Buying a second All Clad Frying Pan - Need Some Advice
I've lurked here for years but now I need some straight up advice.
I bought my first piece of all clad at the start of the year, but I was limited by budget so I decided to get the 4qt Sautee/Simmer Pan from Williams Sonoma (http://www.williams-sonoma.com/produc...) with the intention of buying a smaller pan when I could afford to.
While this is a great pan for cooking big meals (brown meat/veg, add liquid, into oven) - it's a bit too large and heavy (especially for my skinny wristed mother) for day to day use (although I have been using it day to day in the absence of anything else)
I'm unable to see the pans in person (my friend brings them back from the U.S to the U.K for me) so I'm looking for some advice.
I had asked him to pick me up an 8" pan (I didn't want two pans that were basically the same- by getting the 10" or 12" versions) but I'm now worried the the 8" will be too small for anything other than a few eggs. I don't wan to spend $100 on an egg pan!
I need something big enough for a few eggs (I do fry alot of eggs), but also a couple of medium sized steaks or a few lamb chops, a couple of fillets of fish etc, but it needs to be light enough for a woman in her 60's (not frail but quite small!) to use.
I'd like to leave the sautee/simmer pan for cooking on the bone means (shanks, chicken legs etc) and use this new pan for day to day cooking.
Can anyone offer some advice?
I bet their french skillet would fit your needs. Probably an 11". I have the 9" and its surprisingly useful.
The french skillet is a deeper fry pan with slightly steeper sides and a little more mass. its basically a sauté pan and fry pan morphed together.
the standard fry pan will be the lightest weight, though.
Same as you, love my 9" d5 french skillet. It's the most used pan right now. It is about 2lb 6oz and 7.5" wide at the base.
I think you get more use-able cooking area from a french skillet than from a regular frying pan. My 12" copper core is only 9" measured at the base. Assuming the structure of the sides to be similar, an 8" frying pan will provide ~5" of cooking surface. Maybe Eiron can confirm. :-)

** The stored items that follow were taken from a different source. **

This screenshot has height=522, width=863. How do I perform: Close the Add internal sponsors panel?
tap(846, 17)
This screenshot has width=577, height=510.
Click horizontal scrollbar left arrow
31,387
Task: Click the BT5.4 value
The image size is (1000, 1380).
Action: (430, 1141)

My 10" AC frying pan has about 7" of completely flat surface.
My 8" AC frying pan has about 5-1/2" of completely flat surface.
Both pans have about another 1/2" of usable radiused cooking area.

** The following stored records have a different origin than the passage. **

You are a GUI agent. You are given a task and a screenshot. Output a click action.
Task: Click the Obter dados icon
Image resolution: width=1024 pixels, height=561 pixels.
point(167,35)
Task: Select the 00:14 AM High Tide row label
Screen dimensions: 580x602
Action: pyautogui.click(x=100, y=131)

I'd also think that the 9" french skillet would have more usable cooking area than the 10" frying pan.
Thanks for the advice. I'm think I'm going to get the pair (http://www.williams-sonoma.com/produc...). I've read that the skillet is a little lighter than the frying pan (as it's thinner) but after reading your post I'm not so sure. Either way I think the three layers of metal vs the 5 layers of the pan I already have will make it a little lighter. It needs to be light enough to toss onions with one hand.
EDIT - the pans are 2lb and 3lb vs 7lb for the pan I currently have so I think they will do just fine - thanks for all your help.
I agree an 11" would be good.
Not sure if something like this would work for you and your mother http://www.williams-sonoma.com/produc... it doesn't have slopped sides, but it's 10 1/2 in x 2 1/2 about the same size as the French skillet, but with side handles. I've slowly been moving to this kind of pan for their maneuverability, versatility and storage. Cuisinart MCP makes a similar pan size for a much lower cost http://www.cutleryandmore.com/cuisina... I have both the AC 3 qt I mentioned as well as the Cuisinart MCP 5 1/2 qt and love them both.
I have both the 8" & 10" All Clad Copper Core frying pans. I'd agree with your thoughts about the size of the 8" pan. I can't tell from your post if you already have either the 10" or 12" frying pan or not?
The 10" is a great size for the things you mention (steaks, chops, fillets), but I can tell you that the Copper Core line is quite heavy; IIRC the 10" pan is around 4-1/2 lbs. The tri-ply line is much lighter, with the 10" pan at only 2-1/2 lbs. Of course, the 12" has the helper handle that the two smaller sizes do not, but it's still a larger pan to maneuver around the stovetop.